Si era in piena Mani Pulite.
«Le racconto questa cosa: viste la dimensione delle malversazioni che emergevano via via dalle carte delle inchieste dei giudici milanesi, decidemmo di scorporare il costo della corruzione dal bilancio dello Stato e quindi di toglierlo dalla legge finanziaria. Serviva un lavoro preciso, fatto bene, che tra l’altro aveva iniziato anche l’ufficio studi della Banca d’Italia. D’accordo con Ciampi, presi contatto col pool di Milano e il dottor Davigo viene in gran segreto a Roma a lavorare sulle cifre con me. A Roma nessuno, a parte noi due e il presidente del Consiglio, sapeva di questi incontri. Anzi, solo un quarto, che mantenne il segreto».
Chi era?
«Cesare Geronzi, che ci mise a disposizione un ufficio della Banca di Roma in via del Corso. Io e Davigo lavorammo per un intero giorno, entrando separatamente in quel palazzo da due ingressi riservati.La finanziaria del 1993 la scrissi dopo quegli incontri».
A gennaio del 2022, in piena elezione del capo dello Stato, l’uomo che dava le carte, Matteo Salvini, venne a casa sua e mangiaste insieme un passato di verdure.
«Salvini venne per fare una verifica, per farmi un esame. Ma l’idea che io potessi andare al Quirinale era stata di Matteo Renzi. Infatti, la prima a interpellarmi in tal senso, prima dell’inizio delle votazioni, era stata Maria Elena Boschi».
Quando ci sono incontri di questo tipo, che cosa viene chiesto esplicitamente?
«La domanda è: “Sarebbe disponibile o indisponibile per...?”. Ma molte persone sono “sondate”, come è giusto».
Lei di solito che cosa risponde?
«Uso una frase che mi aveva detto Guy Braibant, il più rispettato membro del Consiglio di Stato francese, un super mandarino che era stato capo di gabinetto di Fiterman quando i comunisti francesi erano nella coalizione di governo: le cariche pubbliche non si sollecitano e non si rifiutano».
Credette alla possibilità di diventare presidente della Repubblica?
«Nel 2015 scrissi un fondo per il Corriere in cui elencavo le caratteristiche per cui di solito si viene eletti al Colle. Sostanzialmente, bisogna essere stati presidenti di Camera o Senato, presidenti o vicepresidenti del Consiglio. Il motivo è semplicissimo: il Parlamento vota uno che conosce. Può immaginare quindi quale conclusione ne traessi a titolo personale».
Chi è stato il potente che ha meno fatto pesare il suo potere, di quelli che ha incontrato?

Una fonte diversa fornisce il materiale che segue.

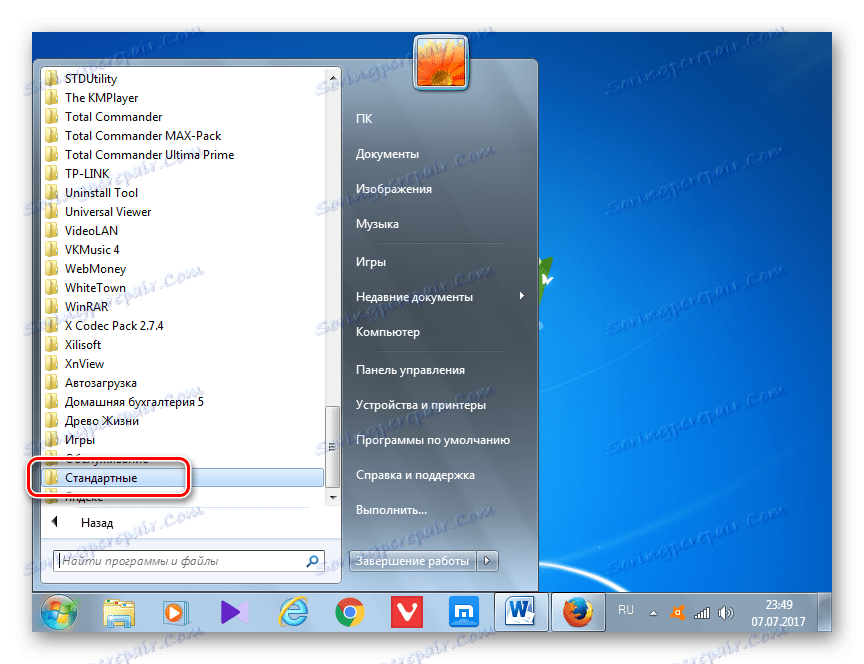Open Google Chrome from the taskbar
Viewport: 864px width, 664px height.
click(x=349, y=611)
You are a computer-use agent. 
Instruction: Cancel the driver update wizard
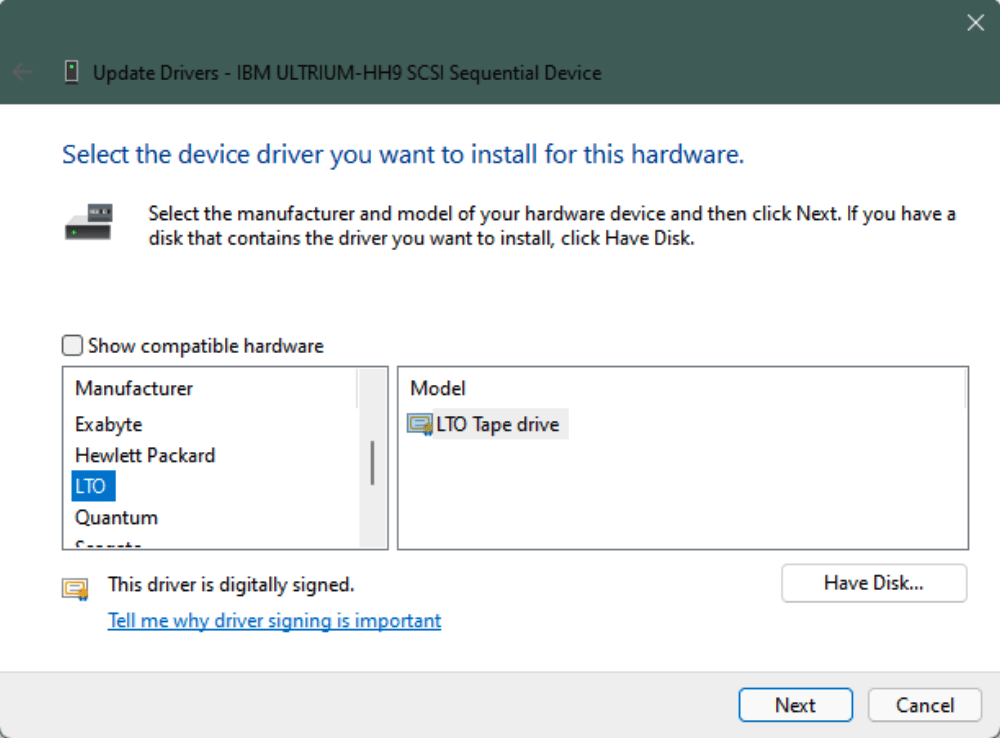pos(924,705)
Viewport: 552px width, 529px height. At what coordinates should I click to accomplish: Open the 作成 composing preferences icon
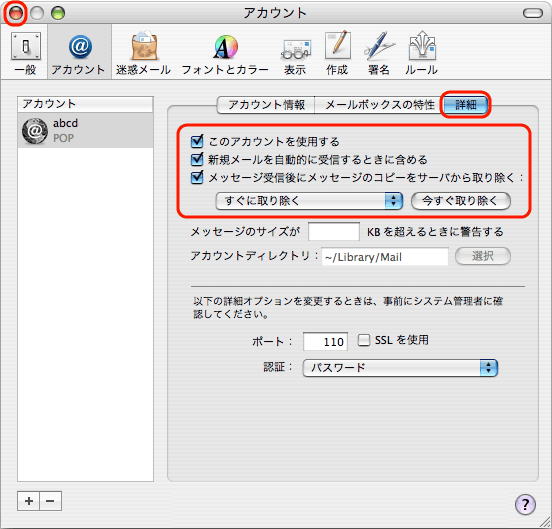coord(337,53)
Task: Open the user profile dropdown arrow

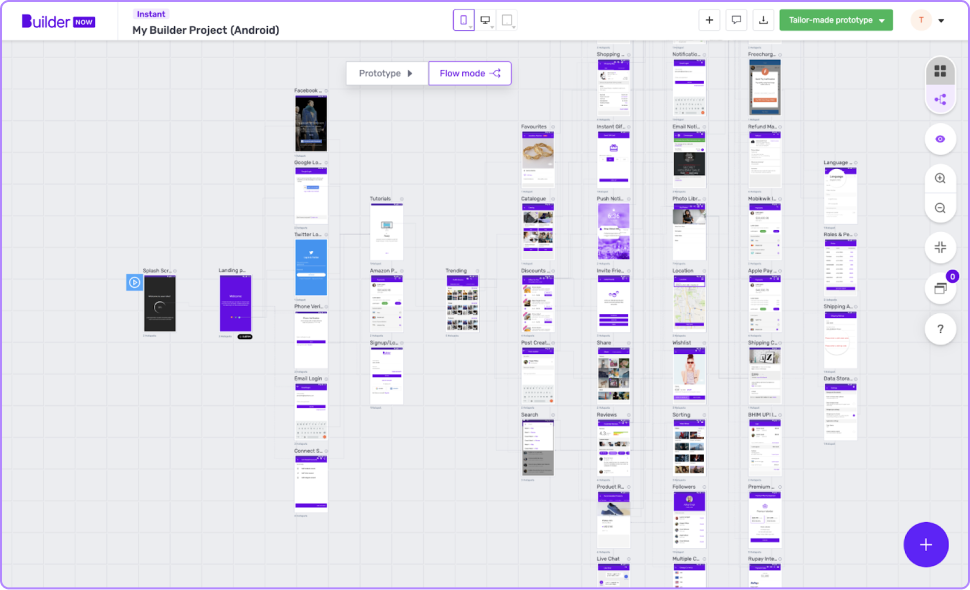Action: tap(941, 21)
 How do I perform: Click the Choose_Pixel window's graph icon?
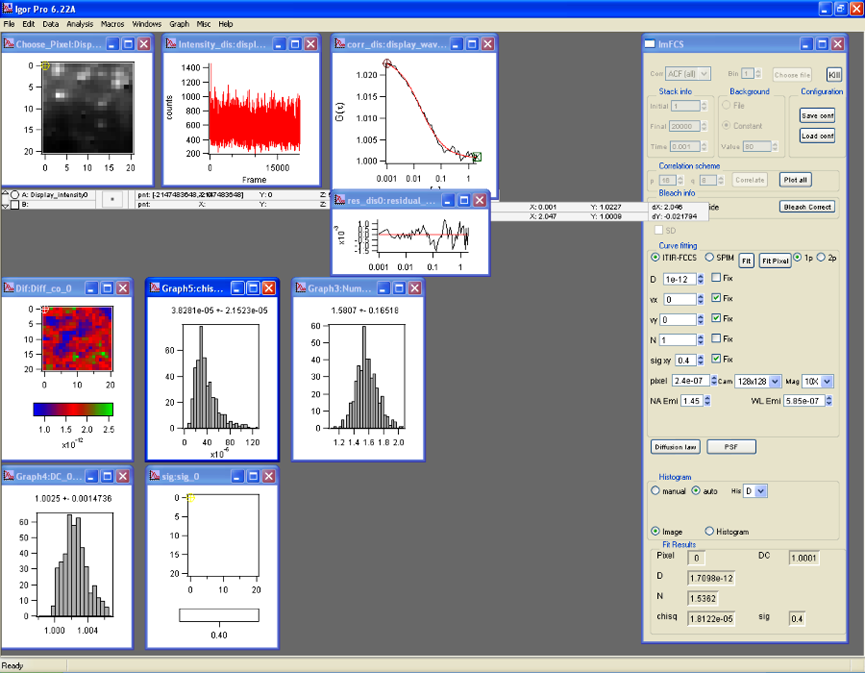click(9, 44)
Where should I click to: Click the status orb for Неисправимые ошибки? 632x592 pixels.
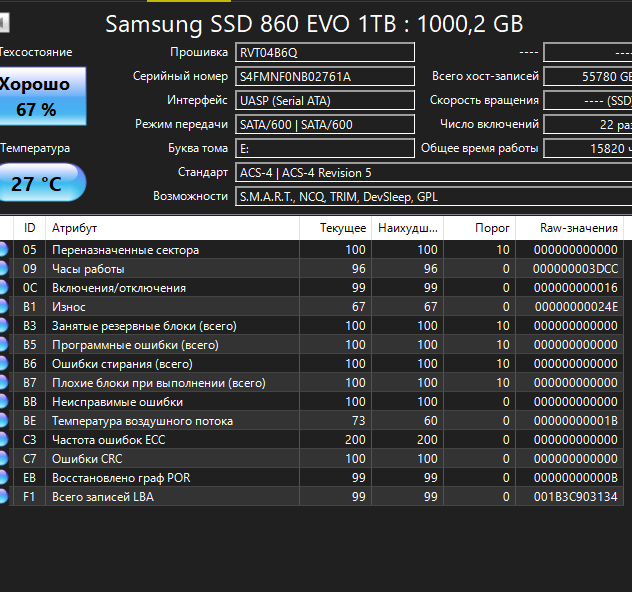click(x=3, y=402)

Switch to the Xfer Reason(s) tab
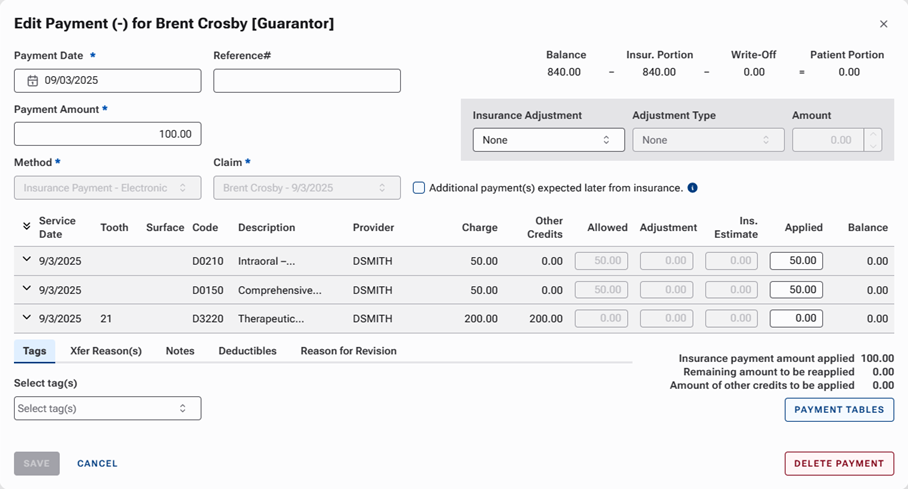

«Ciampi. Si metteva sempre un gradino sotto i suoi interlocutori, in una stanza non lo notavi neanche, poi finiva per prendere il meglio da tutti quelli che stavano accanto a lui. Era la coralità del potere. E poi, scusi, chi mai avrebbe potuto ambire a diventare capo del Servizio studi di Bankitalia, voluto da Menichella e Carli, partendo da una laurea in filologia e sbaragliando la concorrenza degli economisti?».
Craxi com’era?
«L’esatto contrario. Con Craxi in una stanza si vedeva solo Craxi, era o voleva essere il centro di tutti. Lo stesso può dirsi per Spadolini, in cui c’era anche quell’elemento di vanità tipico degli uomini di cultura».
Il potente più simpatico che ha conosciuto?
«Ciriaco De Mita, il potente che più di altri ha conservato e coltivato quell’elemento dubitativo e raziocinativo che è proprio dell’intellettuale».